DIRECTIONS ▸
A. Answer these questions from the Git guidelines below:
(i) What is the maximum character count for the first line of a commit message?
(ii) Which branch should a feature branch be created from?
(iii) How many team members other than the author must do the code review, at minimum?
B. Can you pull out, word for word, the part of the Git guidelines that starts at the words "Good Atomic Commit" and ends after the words "or less (summary)"?

Make small, focused commits that do one thing well:

  • Each commit should represent a single logical change
  • Keep commits small and focused on a single aspect
  • Ensure each commit leaves the codebase in a working state

Good Atomic Commit Example:

git add src/components/Button.tsx
git commit -m "Fix Button component hover state styling"

Commit Messages#

Write clear, descriptive commit messages:

  • Use the imperative mood ("Add feature" not "Added feature")
  • First line should be 50 characters or less (summary)
  • Optionally, follow with a blank line and detailed explanation
  • Reference issue numbers when applicable

Good Commit Message Format:

Fix release badge in README

- Updated the badge URL to use cache-busting parameters
- Ensures badge always shows the latest release version
- Fixes issue #42

Pull Request Workflow#

  1. Create Feature Branch from main:

    # Create and switch to new branch
    git checkout -b feature/your-feature
    
    # Push to GitHub
    git push -u origin feature/your-feature
    

  2. Make Changes with good commits

  3. Push Branch to the remote repository:
    git push origin feature/your-feature
    
  4. Create Pull Request with a clear description:
  5. What changes were made
  6. Why they were made
  7. How to test them
  8. Any related issues
  9. Code Review by at least one other team member
  10. Address Feedback if any changes are requested:
    # Make changes locally
    git add .

PROVIDED INFORMATION ▸
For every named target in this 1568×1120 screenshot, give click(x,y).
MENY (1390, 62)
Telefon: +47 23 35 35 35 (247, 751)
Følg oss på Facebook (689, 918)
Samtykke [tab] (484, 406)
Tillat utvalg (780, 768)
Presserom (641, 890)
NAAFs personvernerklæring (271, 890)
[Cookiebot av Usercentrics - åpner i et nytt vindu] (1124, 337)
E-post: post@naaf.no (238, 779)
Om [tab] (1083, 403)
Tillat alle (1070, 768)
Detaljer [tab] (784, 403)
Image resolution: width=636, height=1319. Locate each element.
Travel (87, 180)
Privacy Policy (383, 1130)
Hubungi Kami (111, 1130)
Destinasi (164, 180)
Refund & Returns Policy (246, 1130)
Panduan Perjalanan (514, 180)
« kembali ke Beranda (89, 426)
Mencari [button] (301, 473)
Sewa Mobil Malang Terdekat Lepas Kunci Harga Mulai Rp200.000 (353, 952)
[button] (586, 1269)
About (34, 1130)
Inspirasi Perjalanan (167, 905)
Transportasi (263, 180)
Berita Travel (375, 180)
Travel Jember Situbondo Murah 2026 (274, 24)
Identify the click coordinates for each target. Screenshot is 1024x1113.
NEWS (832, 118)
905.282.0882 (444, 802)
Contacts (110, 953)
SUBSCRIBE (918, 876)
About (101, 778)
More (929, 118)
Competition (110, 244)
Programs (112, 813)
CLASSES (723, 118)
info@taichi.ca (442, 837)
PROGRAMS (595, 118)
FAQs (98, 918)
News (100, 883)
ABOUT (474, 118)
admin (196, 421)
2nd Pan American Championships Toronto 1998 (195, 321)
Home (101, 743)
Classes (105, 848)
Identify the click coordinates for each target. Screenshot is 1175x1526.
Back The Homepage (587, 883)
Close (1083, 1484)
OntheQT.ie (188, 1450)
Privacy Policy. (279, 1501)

YOUR WRITTEN ANSWERS ▸
A.
(i) 50 characters
(ii) main
(iii) One

B.
Good Atomic Commit Example:

git add src/components/Button.tsx
git commit -m "Fix Button component hover state styling"

Commit Messages#

Write clear, descriptive commit messages:

  • Use the imperative mood ("Add feature" not "Added feature")
  • First line should be 50 characters or less (summary)